== TEXT SEGMENT ==
┄┄┄┄┄┄

Recently, Congress once again extended a ban on the Department of Justice using its funds to prosecute legitimate medical marijuana operations in states that have legalized the drug for medicinal purposes. However, Attorney General Jeff Sessions has asked lawmakers to end this prohibition and allow his prosecutors to go after medical cannabis.
On May 1, Sessions — an outspoken critic of marijuana — wrote to the leadership of both the House and Senate to voice his opposition to the prosecution ban.
This prohibition has been added on to Congressional appropriations bills for several years, most recently as part of the Consolidated Appropriations Act of 2017. In his letter to lawmakers, Sessions asks Congress to omit these riders from any future appropriations bills.
“I believe it would be unwise for Congress to restrict the Department to fund particular prosecutions, particularly in the midst of an historic drug epidemic and potentially long-term uptick in violent crime,” read the letter. “The Department must be in a position to use all laws available to combat the transnational drug organizations and dangerous drug traffickers who threaten American lives.”
The Sessions letter attempts to paint a picture of medical marijuana as being linked to organized crime, citing the example of a Colorado pot operation that allegedly shipped and sold marijuana outside the state. Half of 16 people charged in that case had previously received licenses to operate legal pot businesses in the state.
He also claims a 2016 Ninth Circuit Court of Appeals ruling prohibits the DOJ from prosecuting these sort of bad actors.
However, the Ninth Circuit ruling explicitly allows the DOJ to prosecute cases where suspects “do not strictly comply with all state-law conditions regarding the use, distribution, possession, and cultivation of medical marijuana.” Additionally, the Colorado case he cites in the letter was a joint effort of state law enforcement and the federal Drug Enforcement Administration — a division of the DOJ.

┄┄┄┄┄┄

== TO DO ==
From the article above on Jeff Sessions and the medical marijuana prosecution ban, extract the stretch from "The Sessions letter" through "in the state.", copying it word for word.

┄┄┄┄┄┄

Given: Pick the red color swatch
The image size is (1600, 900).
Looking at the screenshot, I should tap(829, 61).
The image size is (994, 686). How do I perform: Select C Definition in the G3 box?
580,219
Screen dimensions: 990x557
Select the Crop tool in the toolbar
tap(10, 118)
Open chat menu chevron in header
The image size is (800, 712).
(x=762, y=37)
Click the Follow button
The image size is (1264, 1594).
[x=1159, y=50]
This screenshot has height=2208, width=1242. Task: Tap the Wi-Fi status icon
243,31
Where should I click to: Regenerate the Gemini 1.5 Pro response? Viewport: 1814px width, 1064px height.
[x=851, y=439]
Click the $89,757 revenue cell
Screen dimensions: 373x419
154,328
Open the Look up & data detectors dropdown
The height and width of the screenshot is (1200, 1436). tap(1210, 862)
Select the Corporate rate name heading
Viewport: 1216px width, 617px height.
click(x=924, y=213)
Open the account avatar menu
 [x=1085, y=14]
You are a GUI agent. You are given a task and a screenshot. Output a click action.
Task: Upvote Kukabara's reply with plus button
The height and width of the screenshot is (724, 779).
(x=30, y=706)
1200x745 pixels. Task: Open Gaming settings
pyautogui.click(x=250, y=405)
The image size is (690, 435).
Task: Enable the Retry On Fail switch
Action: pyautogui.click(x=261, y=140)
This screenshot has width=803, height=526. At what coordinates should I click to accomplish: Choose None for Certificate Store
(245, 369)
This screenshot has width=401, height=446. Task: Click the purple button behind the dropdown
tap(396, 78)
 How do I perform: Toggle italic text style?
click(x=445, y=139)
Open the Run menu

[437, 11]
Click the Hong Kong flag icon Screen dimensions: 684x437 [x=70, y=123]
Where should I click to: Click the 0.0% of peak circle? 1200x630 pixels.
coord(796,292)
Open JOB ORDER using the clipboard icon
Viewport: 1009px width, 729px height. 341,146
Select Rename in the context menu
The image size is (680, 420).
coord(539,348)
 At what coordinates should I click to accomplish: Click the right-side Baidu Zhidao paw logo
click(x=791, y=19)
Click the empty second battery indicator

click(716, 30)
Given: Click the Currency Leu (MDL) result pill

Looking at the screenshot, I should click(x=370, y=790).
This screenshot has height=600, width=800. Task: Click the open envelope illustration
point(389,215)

┄┄┄┄┄┄

== OUTPUT ==
The Sessions letter attempts to paint a picture of medical marijuana as being linked to organized crime, citing the example of a Colorado pot operation that allegedly shipped and sold marijuana outside the state. Half of 16 people charged in that case had previously received licenses to operate legal pot businesses in the state.